JK: Quite often you cross verticals and horizontals to form a great variety of grids.

Rhythmic Overlay, acrylic on canvas,

145 x 94 cm (57 x 37 in), 1987

Rhythmic Overlay detail

JS: The meeting of vertical and horizontal forces offers a standstill at the intersections. Because of this principle, I use the grid—the “hold/stop” in time.

Echo II, acrylic on canvas, 127 x 127 cm (50 x 50 in), 2010

And if the gridlines are unconnected or broken, we close them up visually—again for the sake of simplicity of reading and for identification, for the sense of “I know what it is.”

Homage, acrylic on canvas, 76 x 61 cm (30 x 24 in), 1990

JK: So you seek a hold or stop in time, but certainly nothing static, given your fascination with transformation and permutation.

Spring Color, Light, acrylic on canvas,

127 x 112 cm (50 x 44 in), 1983

JS: Yes. And movement is there because of the way our visual apparatus functions. Make a dot on an empty piece of paper: it does not stand still, it moves. Knowing this and ascribing units with their stops and closures, then repeating them over and over, we are forced to compare them. This comparison can be very fast like a staccato and establishes a sense of movement within a particular framework.

Cool Light, acrylic on panel, 41 x 41 cm (16 x 16 in), 2005

Offering Red, acrylic on panel, 41 x 41 cm (16 x 16 in), 2005

JK: For many years, you’ve established rhythms across the canvas using repeating vertical lines.

Structured, acrylic on canvas, 127 x 178 cm (50 x 70 in), 1978

JS: Again, how do you arrive at a unified color experience—a color meltdown as I’ve called it? I can achieve this by using the rhythmic aspect—our heartbeat. Both grids and intervals provide this. We grasp the structure immediately through repetition and symmetry.
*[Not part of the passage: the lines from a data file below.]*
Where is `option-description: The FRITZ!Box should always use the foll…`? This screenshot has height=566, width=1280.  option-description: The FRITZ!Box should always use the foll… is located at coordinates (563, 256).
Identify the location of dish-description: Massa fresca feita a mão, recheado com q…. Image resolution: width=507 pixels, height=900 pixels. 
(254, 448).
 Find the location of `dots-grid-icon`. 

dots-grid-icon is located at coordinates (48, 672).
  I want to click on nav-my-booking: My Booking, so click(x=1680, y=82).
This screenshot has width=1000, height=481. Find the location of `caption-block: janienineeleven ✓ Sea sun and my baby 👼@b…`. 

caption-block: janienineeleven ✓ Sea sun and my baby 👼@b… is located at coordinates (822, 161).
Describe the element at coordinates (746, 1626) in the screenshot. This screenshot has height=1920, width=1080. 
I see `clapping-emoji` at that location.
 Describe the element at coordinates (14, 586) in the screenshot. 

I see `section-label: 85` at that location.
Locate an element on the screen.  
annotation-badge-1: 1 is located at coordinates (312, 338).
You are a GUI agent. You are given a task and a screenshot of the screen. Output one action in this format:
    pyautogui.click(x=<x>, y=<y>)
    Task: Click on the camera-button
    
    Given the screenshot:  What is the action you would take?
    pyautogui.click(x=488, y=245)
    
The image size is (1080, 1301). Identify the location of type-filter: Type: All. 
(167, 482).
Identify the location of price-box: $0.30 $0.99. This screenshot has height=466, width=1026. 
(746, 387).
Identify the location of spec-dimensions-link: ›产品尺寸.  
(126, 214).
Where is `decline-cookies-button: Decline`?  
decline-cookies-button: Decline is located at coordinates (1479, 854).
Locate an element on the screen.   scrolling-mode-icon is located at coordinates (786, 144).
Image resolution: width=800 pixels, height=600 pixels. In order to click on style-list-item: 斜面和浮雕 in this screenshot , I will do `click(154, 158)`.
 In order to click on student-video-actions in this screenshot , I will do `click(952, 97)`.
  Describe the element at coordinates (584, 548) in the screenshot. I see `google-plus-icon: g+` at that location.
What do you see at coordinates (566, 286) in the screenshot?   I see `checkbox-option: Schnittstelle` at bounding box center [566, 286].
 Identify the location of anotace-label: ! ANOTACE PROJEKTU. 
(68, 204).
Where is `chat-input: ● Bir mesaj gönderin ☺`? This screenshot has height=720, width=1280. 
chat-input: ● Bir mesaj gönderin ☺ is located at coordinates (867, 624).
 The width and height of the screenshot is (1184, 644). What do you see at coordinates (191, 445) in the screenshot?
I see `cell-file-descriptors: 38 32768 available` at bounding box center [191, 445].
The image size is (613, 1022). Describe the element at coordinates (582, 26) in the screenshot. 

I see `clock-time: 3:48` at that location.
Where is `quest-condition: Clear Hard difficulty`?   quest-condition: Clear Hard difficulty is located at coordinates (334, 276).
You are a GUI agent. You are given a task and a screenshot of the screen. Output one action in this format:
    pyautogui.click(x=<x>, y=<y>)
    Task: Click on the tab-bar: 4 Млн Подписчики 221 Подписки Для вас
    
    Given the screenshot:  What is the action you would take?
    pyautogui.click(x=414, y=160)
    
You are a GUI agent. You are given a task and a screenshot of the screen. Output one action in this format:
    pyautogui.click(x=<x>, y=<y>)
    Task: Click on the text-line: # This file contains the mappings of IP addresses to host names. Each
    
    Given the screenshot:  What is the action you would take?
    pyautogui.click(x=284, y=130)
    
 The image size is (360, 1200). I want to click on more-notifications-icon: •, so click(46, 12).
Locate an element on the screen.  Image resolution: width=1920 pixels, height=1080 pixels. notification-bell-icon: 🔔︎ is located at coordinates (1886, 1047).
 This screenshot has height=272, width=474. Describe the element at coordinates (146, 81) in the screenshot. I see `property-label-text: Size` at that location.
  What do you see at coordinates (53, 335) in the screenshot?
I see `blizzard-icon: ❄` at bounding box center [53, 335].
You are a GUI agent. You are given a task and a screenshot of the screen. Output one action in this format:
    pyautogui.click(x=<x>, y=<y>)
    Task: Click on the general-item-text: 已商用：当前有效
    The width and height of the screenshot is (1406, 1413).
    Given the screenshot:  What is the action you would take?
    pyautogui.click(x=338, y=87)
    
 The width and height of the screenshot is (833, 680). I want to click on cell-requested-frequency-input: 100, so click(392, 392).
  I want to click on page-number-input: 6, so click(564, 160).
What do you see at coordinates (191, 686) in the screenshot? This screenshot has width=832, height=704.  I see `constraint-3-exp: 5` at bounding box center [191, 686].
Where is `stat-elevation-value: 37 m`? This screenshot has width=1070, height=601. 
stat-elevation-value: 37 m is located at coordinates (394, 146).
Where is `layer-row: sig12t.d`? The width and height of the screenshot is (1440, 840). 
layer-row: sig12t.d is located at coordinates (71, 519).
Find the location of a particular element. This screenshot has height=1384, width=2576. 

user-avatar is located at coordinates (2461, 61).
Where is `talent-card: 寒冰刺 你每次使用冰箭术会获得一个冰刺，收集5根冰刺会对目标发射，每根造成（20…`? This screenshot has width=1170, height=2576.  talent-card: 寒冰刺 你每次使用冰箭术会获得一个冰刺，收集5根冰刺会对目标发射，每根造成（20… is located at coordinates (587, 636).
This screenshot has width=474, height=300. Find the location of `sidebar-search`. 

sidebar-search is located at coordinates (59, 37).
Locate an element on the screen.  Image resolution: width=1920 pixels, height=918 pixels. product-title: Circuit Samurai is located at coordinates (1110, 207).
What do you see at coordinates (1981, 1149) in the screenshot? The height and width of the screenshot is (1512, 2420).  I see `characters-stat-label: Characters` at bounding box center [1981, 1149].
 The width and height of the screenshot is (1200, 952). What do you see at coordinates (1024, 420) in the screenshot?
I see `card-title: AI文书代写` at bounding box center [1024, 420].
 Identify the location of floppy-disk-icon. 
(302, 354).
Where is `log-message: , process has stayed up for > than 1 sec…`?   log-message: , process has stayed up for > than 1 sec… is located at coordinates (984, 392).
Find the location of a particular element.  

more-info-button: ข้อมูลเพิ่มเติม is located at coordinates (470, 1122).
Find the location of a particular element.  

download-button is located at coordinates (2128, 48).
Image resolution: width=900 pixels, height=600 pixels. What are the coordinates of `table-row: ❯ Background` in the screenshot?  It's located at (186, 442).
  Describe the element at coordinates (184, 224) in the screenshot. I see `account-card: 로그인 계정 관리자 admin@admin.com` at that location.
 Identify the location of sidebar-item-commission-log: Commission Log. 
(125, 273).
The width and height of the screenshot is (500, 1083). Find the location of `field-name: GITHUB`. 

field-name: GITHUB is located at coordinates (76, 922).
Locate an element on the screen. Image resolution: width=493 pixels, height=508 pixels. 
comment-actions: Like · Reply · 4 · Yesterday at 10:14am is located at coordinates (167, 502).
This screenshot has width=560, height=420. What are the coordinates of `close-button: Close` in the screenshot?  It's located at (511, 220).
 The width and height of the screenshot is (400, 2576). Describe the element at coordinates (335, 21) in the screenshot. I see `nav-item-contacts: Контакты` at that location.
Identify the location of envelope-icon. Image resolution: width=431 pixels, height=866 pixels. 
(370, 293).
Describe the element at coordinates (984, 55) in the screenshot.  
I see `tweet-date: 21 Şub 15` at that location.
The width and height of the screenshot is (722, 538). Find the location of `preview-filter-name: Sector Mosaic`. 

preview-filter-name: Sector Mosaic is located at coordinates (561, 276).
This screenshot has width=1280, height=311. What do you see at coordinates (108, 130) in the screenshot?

Soft Light, acrylic on canvas, 127 x 203 cm (50 x 80 in), 1984-85

The repetition of similar actions offers a rhythmic effect, which we might call movement or vacillation. In any visually active, complex situation, we pick up the simplest element—it could be a line, position or shape—and immediately we look for similarities to the other elements. For the viewer, the drive for simplicity of actions is primordial. In the search for totality and mental satisfaction, we group and re-group pictorial elements, trying to order them.

Side Step, acrylic on panel, 61 x 61 cm (24 x 24 in), 2008

We are compelled to enjoy repetitive action, the beat. It parallels the life around us; it is the heartbeat of our actions. And the power of repetition offers the viewer the awareness of time. Time and the registration of interval echo our involvement with Nature, our actions like walking or talking.

Suspended in Grays, acrylic on canvas, 178 x 239 cm (70 x 90 in), 1975

(Collection of the Smithsonian American Art Museum, Washington, D.C.)

I like to compare this sensation of repetitive action to the Baroque music of Vivaldi, Bach, or Scarlatti—again, it is our heartbeat. Whether listening to a Bach cantata or a tam-tam drum in the jungle, repetition is in time and over time, and, as in perception, we human beings are drawn to it.

Crystalloid Green, acrylic on canvas, 122 x 122 cm (48 x 48 in), 1973

In order to evoke the comparison of lines and their colorants, I multiply them, and again, you get caught up in the staccato rhythm. Now you might compare this sensation to listening to a quartet, where one instrument—or colorant—gives itself up and becomes part of the other voices—or wavelengths. I am fascinated by this behavior, and I use the term “metamorphoses of actions”—elements fusing or changing their identities.